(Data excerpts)
Content starts
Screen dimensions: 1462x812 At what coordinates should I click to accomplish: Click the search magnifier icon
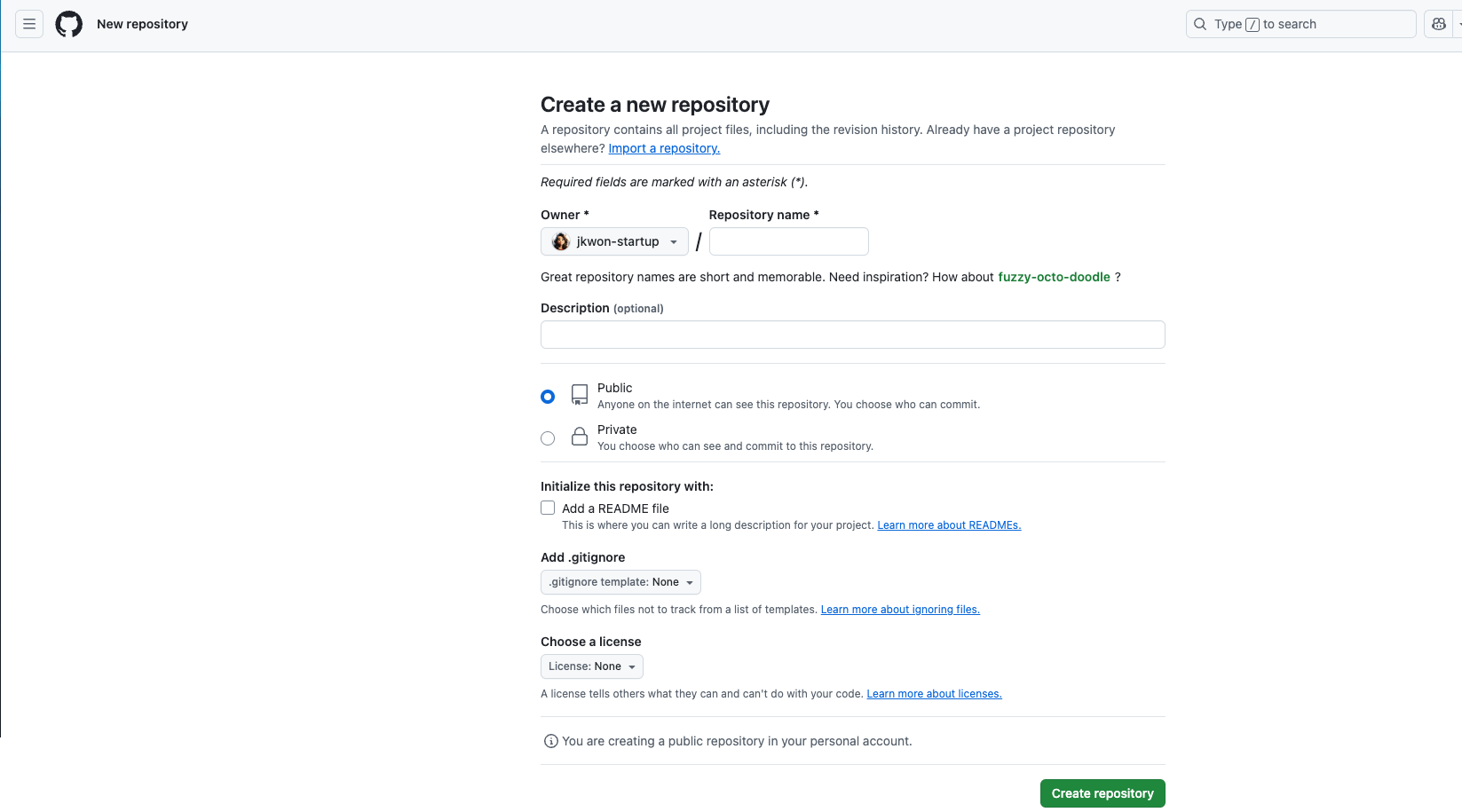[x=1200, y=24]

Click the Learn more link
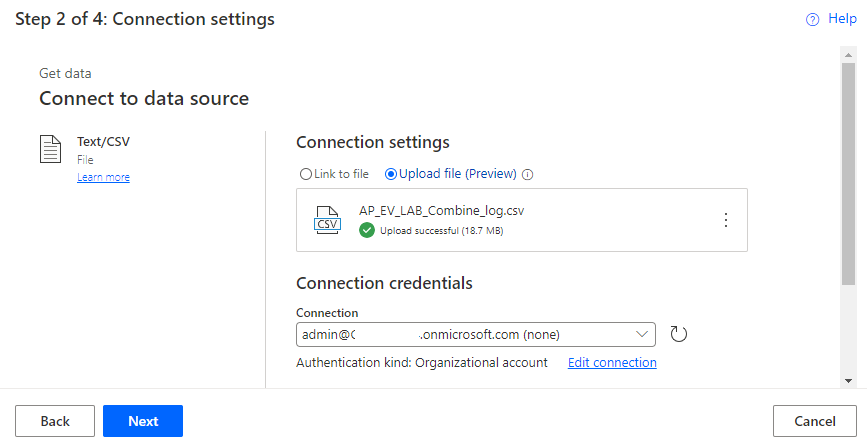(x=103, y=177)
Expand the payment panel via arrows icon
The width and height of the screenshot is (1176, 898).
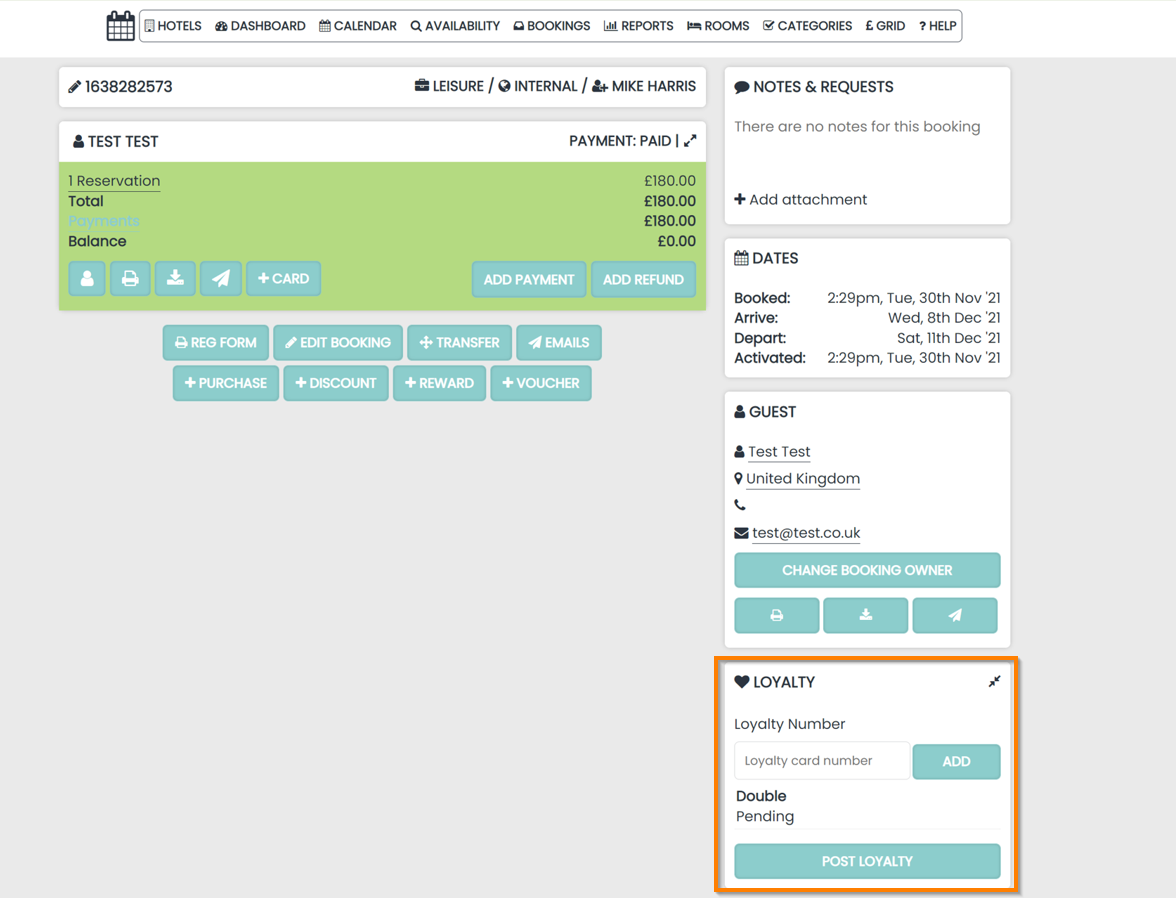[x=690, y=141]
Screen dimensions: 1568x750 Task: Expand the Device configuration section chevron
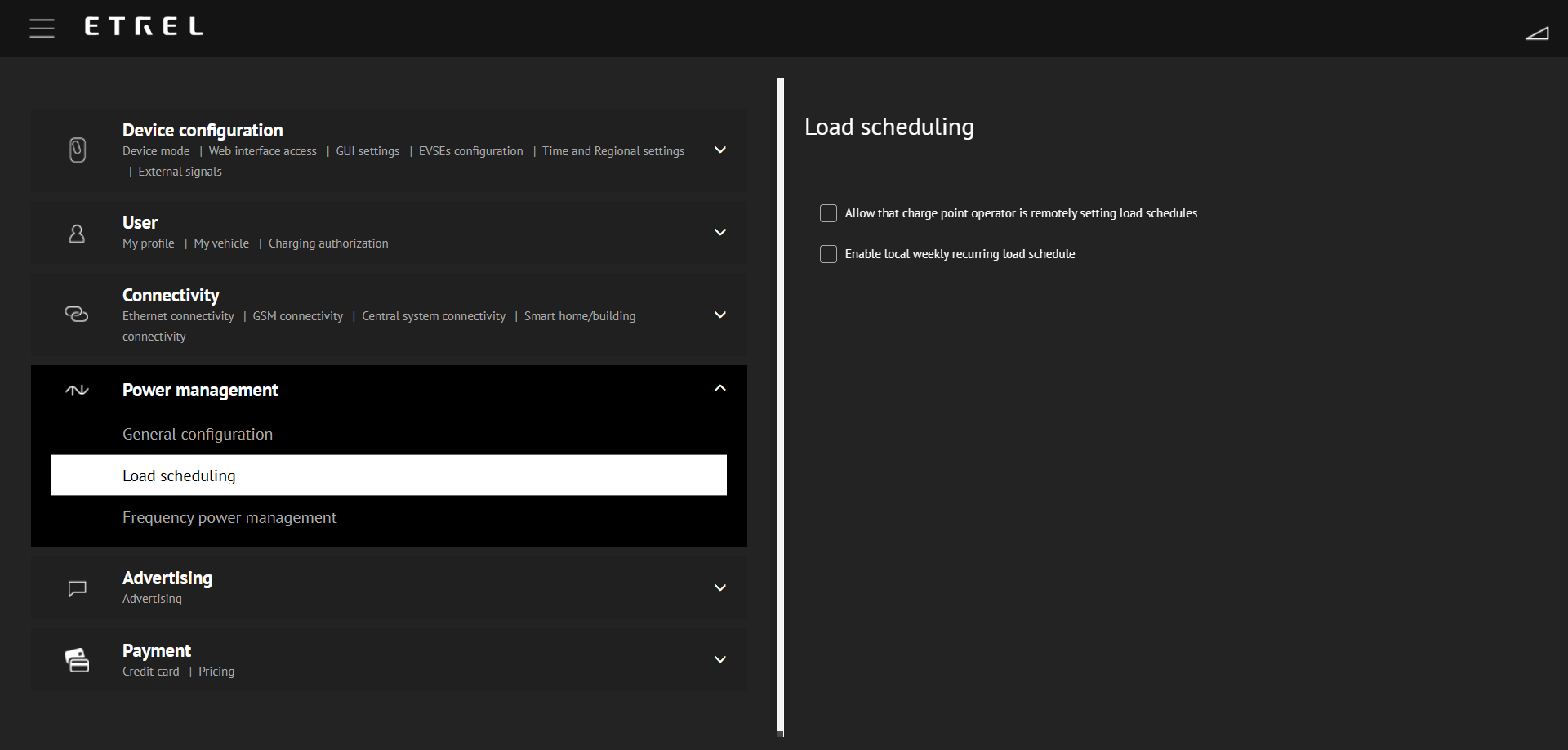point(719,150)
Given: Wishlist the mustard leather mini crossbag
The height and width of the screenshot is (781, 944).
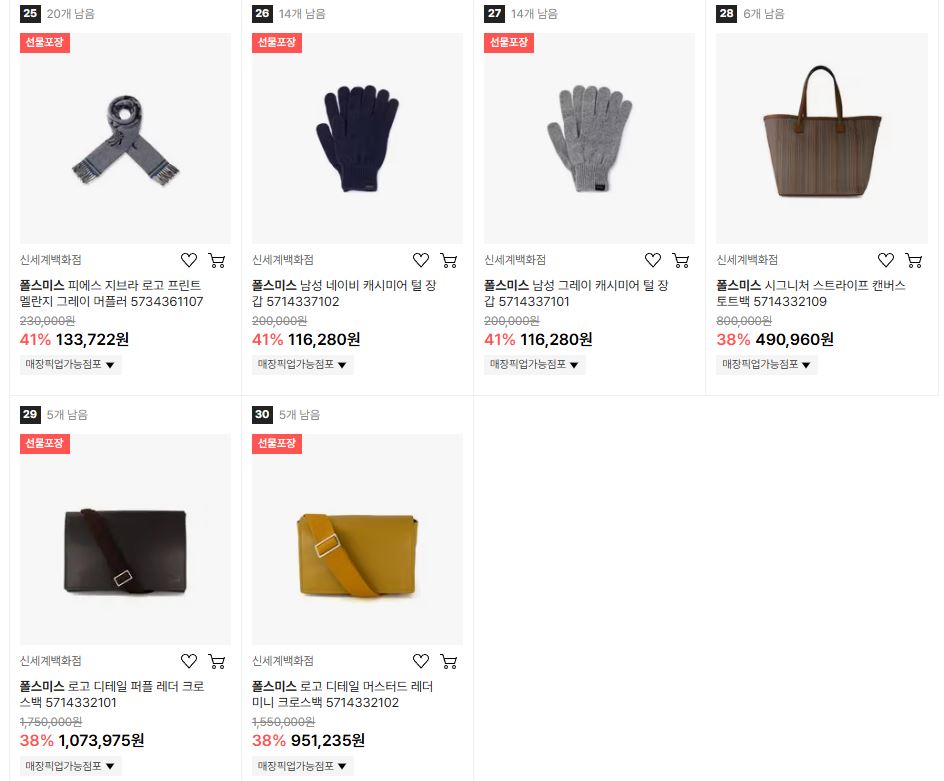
Content ends
■ **Directions for this task**
Please retype only the lines from the line that holds "The width and" through the end of the records, exactly as they stand, and drop every picture.

■ **Solution for this task**
The width and height of the screenshot is (1176, 898).
[x=690, y=141]
Screen dimensions: 1568x750 Task: Expand the Device configuration section chevron
point(719,150)
Given: Wishlist the mustard leather mini crossbag
The height and width of the screenshot is (781, 944).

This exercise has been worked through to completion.